ZCA also organised the non-partisan, Save Zimbabwe Campaign which included opposition political parties, churches and civil society organisations.

Zanu PF was invited but refused to join the campaign. It was at such a campaign prayer meeting that police attacked participants including MDC leader, Morgan Tsvangirai and Lovemore Madhuku of the then National Constitutional Assembly (NCA). This led Sadc to initiate the reconciliation process, facilitated by South Africa, which led to the government of national unity.

Asked about the present role of the church in the country Jonah Gokova a founder member of ZCA said, “The church in Zimbabwe is fragmented and there is no unified approach, by the churches to the continuing crisis.

“There is a spiritual, moral and theological vacuum in the church which calls for real revival which only God can bring about. From the time leading up to the elections some of the churches, especially those founded by Africans, openly aligned themselves to the ruling party.

“Some individual leaders in the mainline churches, founded by missionaries, have also aligned themselves to those in power. This has silenced the prophetic voice denouncing injustice and the abuse of human rights.”

Talking about African founded churches, many, if not most, of them are not churches at all but money-making outfits. Because of the economic meltdown in the country the majority of our young people are jobless and penniless.

Many of them have become cunning con-men. They ordained themselves pastors, bishops and prophets, even though they don’t have any theological training or church background.
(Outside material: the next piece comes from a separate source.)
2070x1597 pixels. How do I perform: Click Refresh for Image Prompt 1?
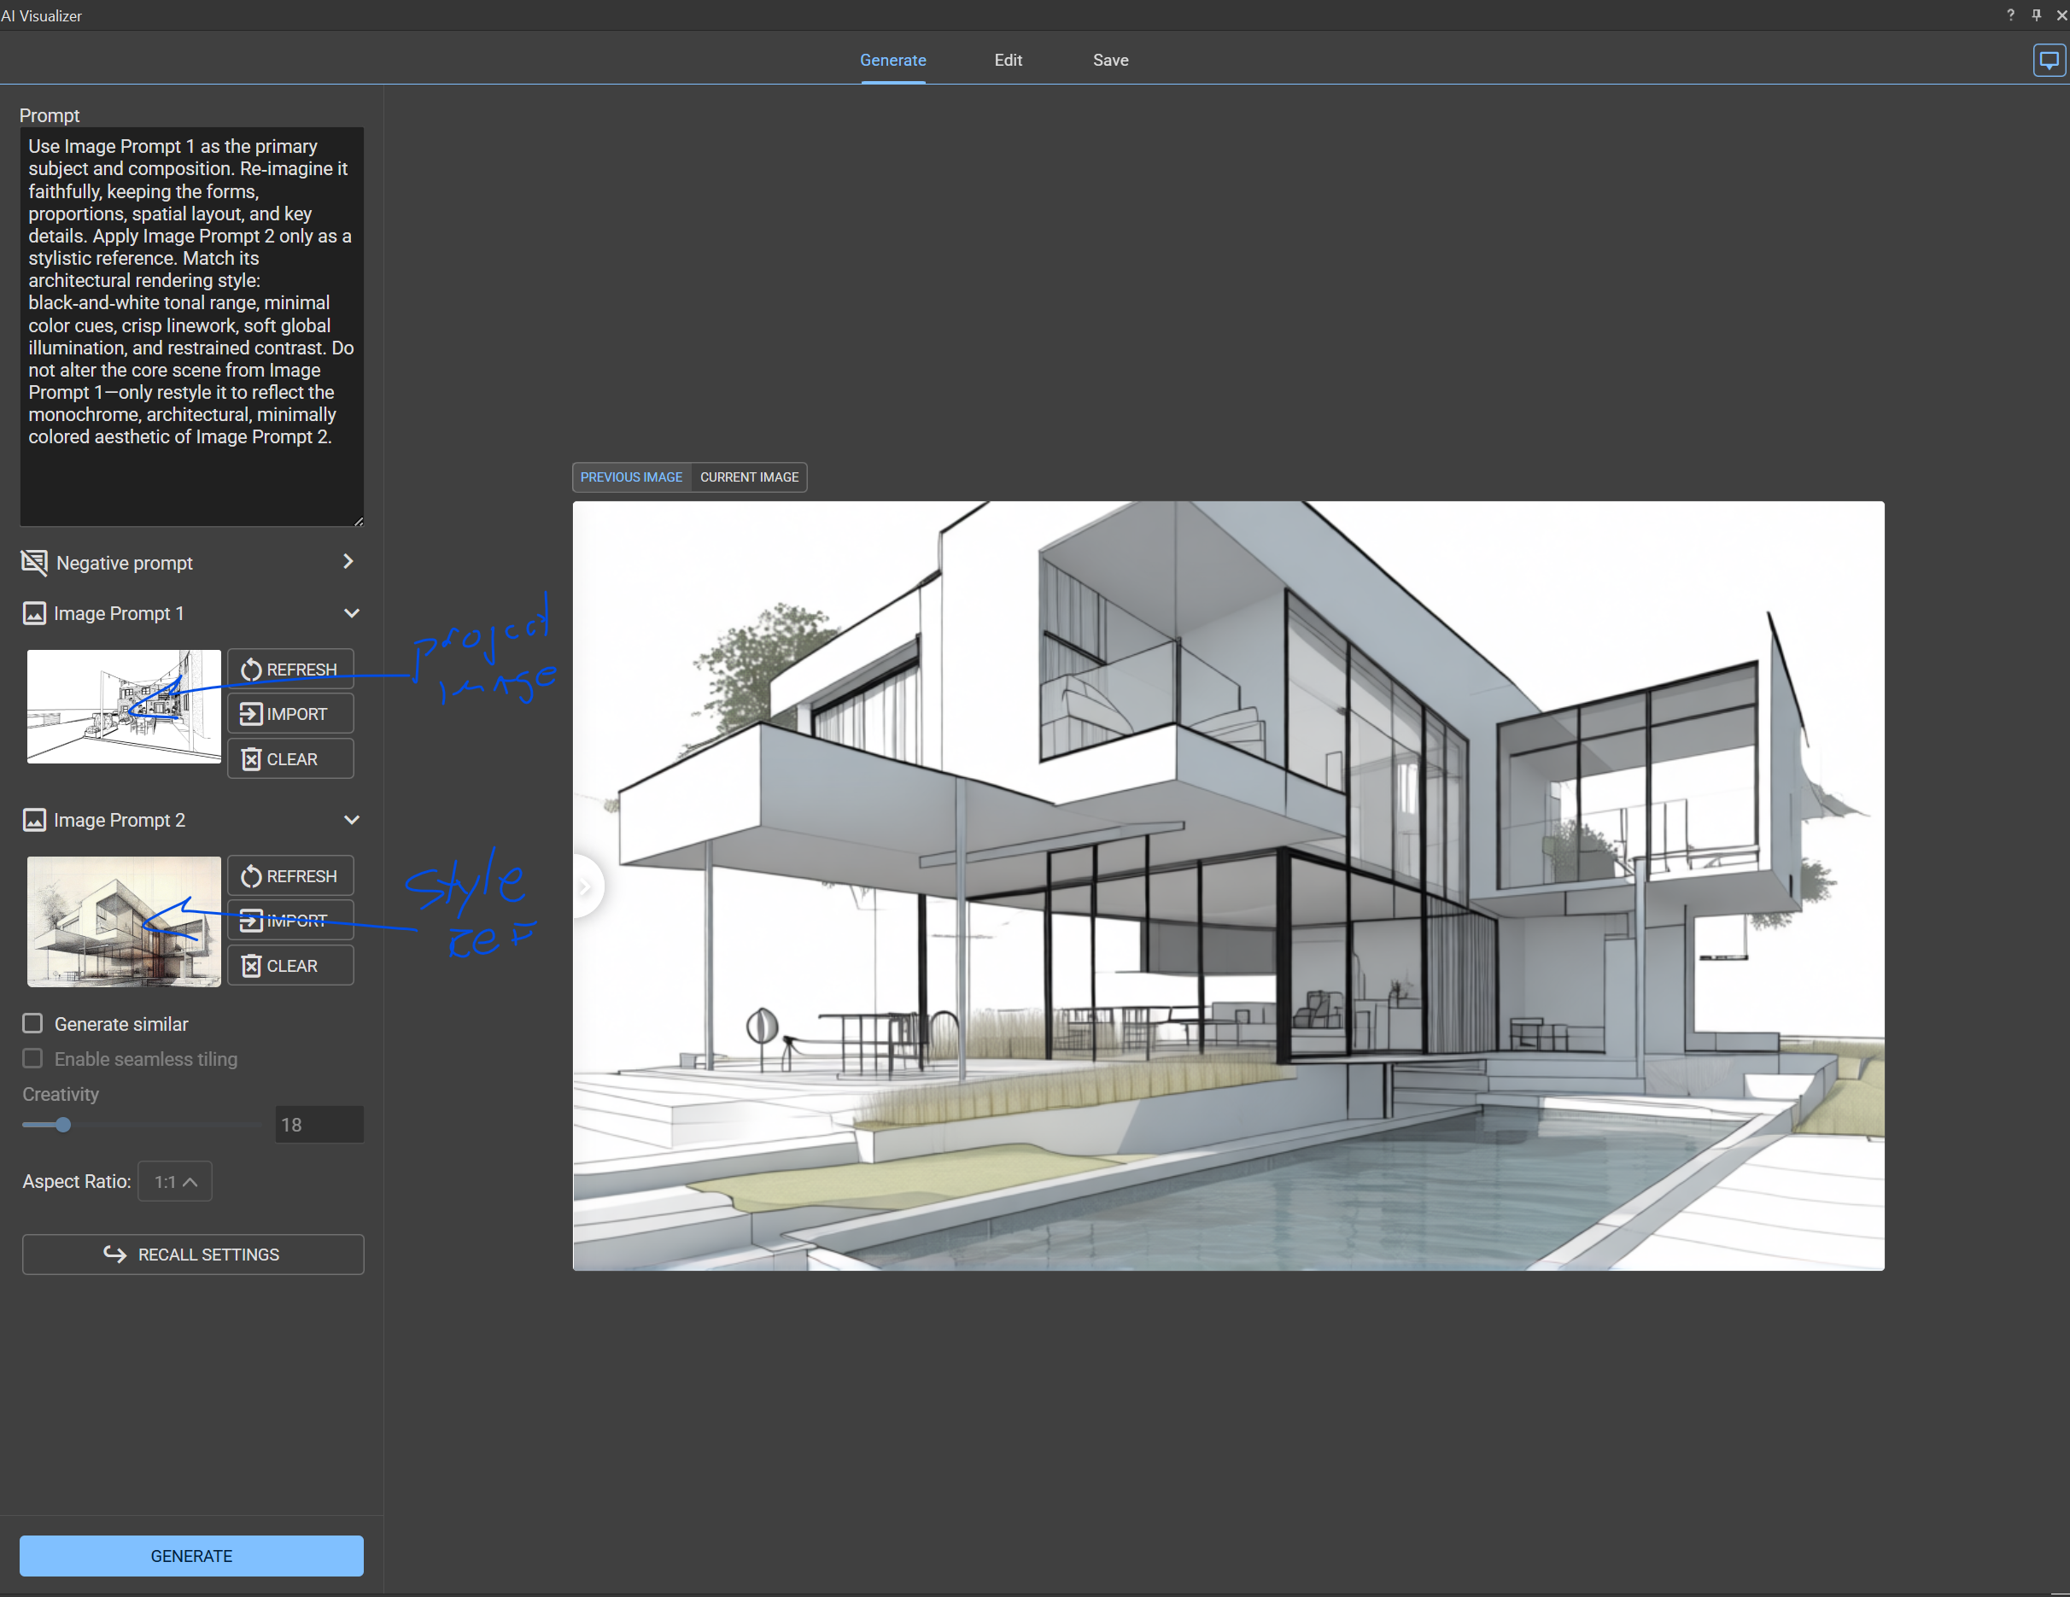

Roy Musasiwa, is the Principal of Domboshawa Theological College and National Treasurer of the Evangelical Fellowship of Zimbabwe. He sees a number of ways in which the church is responding to the crisis. First, there are Christians who believe that it is not their role to be involved in matters of economics and politics. He equates them to salt which remains in the salt shaker with no influence on what happens in the wider society. Secondly, he says, are those who choose to be involved on the side of the ruling party or the opposition. They are salt which has lost its saltiness. Musasiwa also said the third group takes the stance of prophetic denunciation of the evils that they perceive in society. They take their cue from prophets like Amos who denounced injustice and fought for the downtrodden. The problem that I personally find with their stance is that they continue to curse the darkness rather than lighting the light. Because they speak without love, they are often not listened to and they become the proverbial voice in the wilderness. Musasiwa continued by stating that the church should not be roundly condemned and accused of doing nothing because there is much that is going on behind the scenes that people don’t know about. I do agree with the concept of constructive engagement. It, however, does not mean “speaking the truth in a non-partisan way.” This is a misunderstanding of our situation. Christians cannot be non-partisan because what we are facing is not a socio-political crisis, where two sides are fighting for power, but a humanitarian crisis where people’s lives are threatened. It is not a matter of aligning with this or that political party but a battle between good and evil. Christians, in obedience to the Gospel, have to be aligned with the poor and downtrodden. To them “constructive engagement means personally talking to those in power about the suffering they are causing and the need for them to reform. Zimbabwe is in a serious spiritual, social, political and economic crisis. The Christian faith has all that is needed to get us out of it because it promotes the highest values of love, honesty, morality, truth, dignity, self-respect and respect for others. It is imperative therefore, that all genuine church leaders take the issue of the church’s role in our polarised situation as a matter for serious discussion leading to appropriate action. He, who has ears to hear, let him hear.